* **What the exercise asks**: Tally the lines of the records that contain the string "height". Give only the number.

Dataset excerpt
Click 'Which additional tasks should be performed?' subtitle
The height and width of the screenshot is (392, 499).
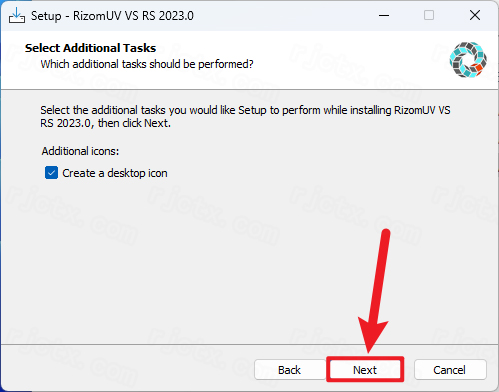pos(147,64)
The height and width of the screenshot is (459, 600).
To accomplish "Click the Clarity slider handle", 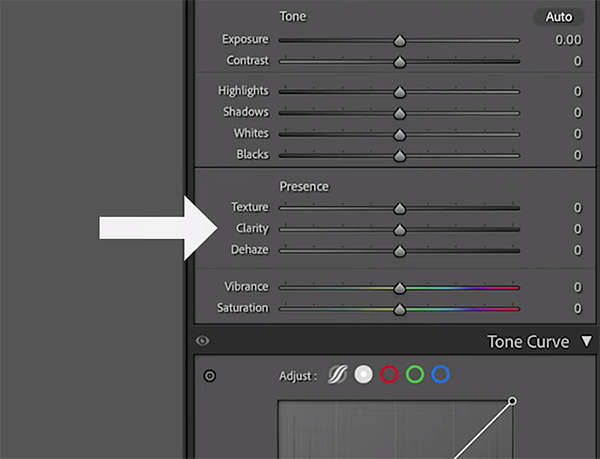I will [x=399, y=230].
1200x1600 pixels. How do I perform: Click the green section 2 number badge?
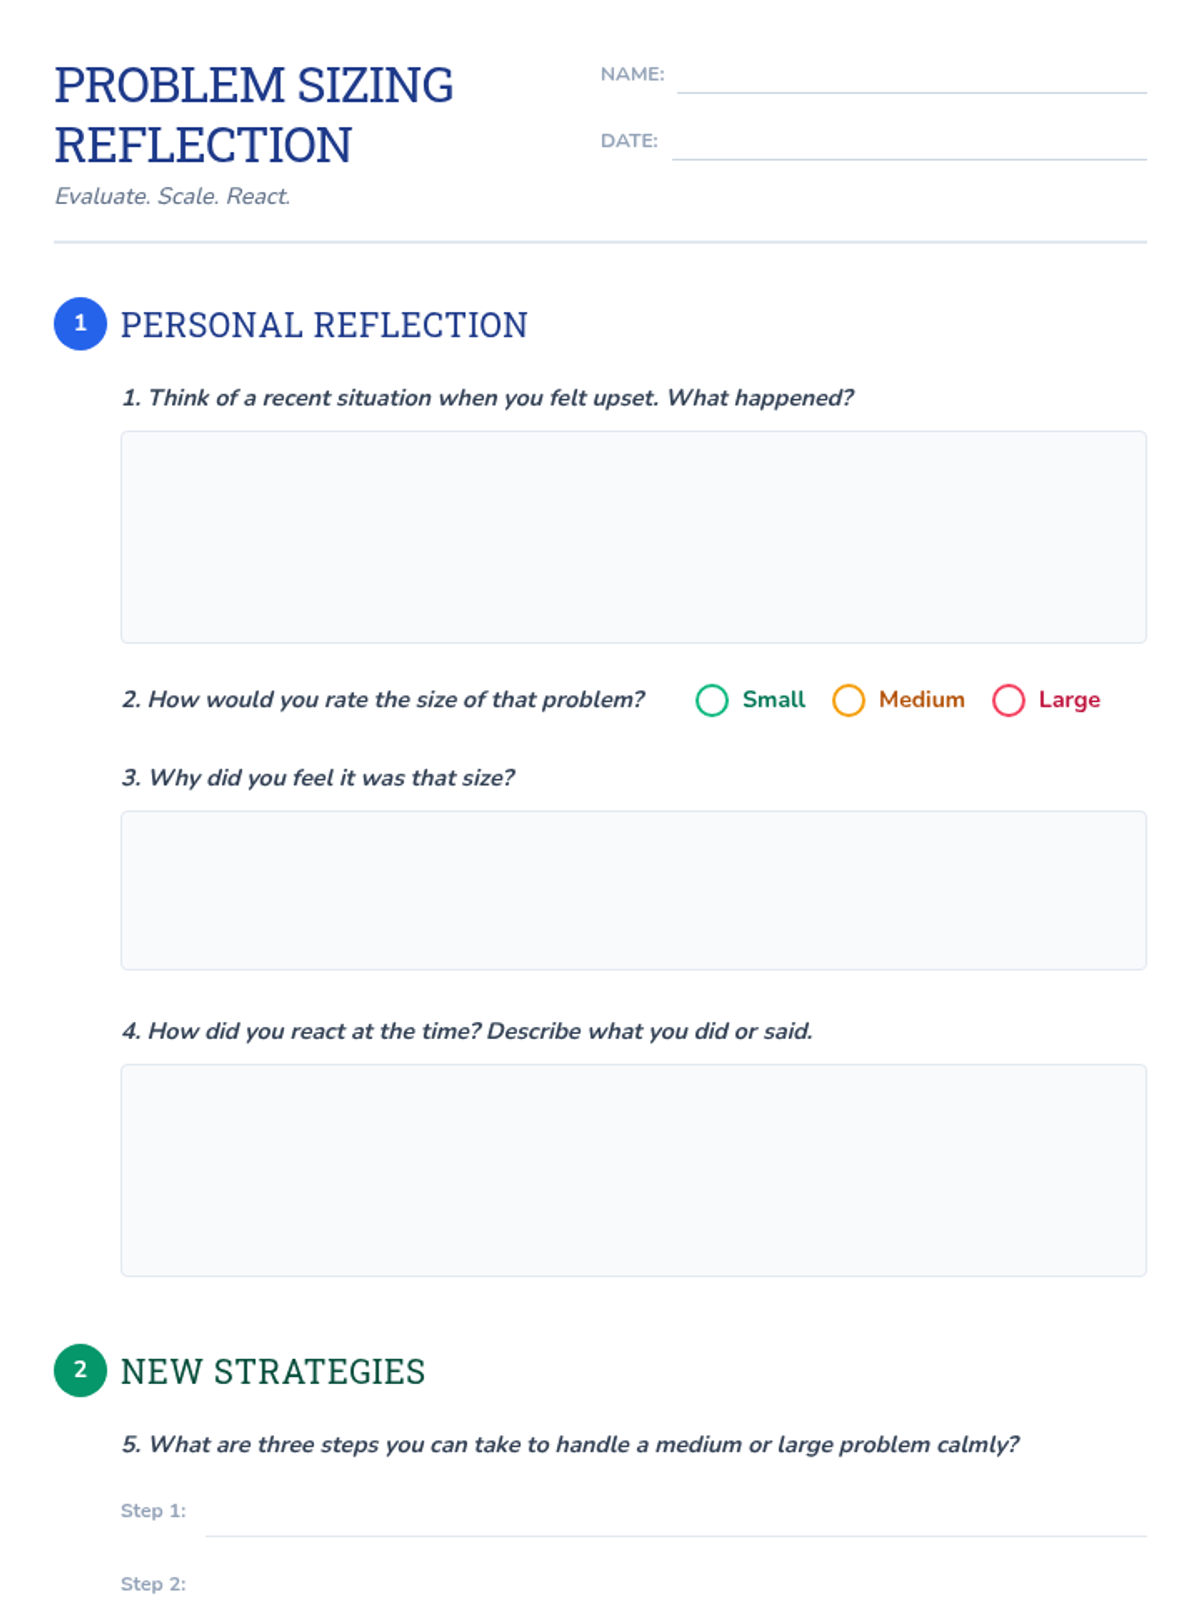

* **Answer to the task**: 2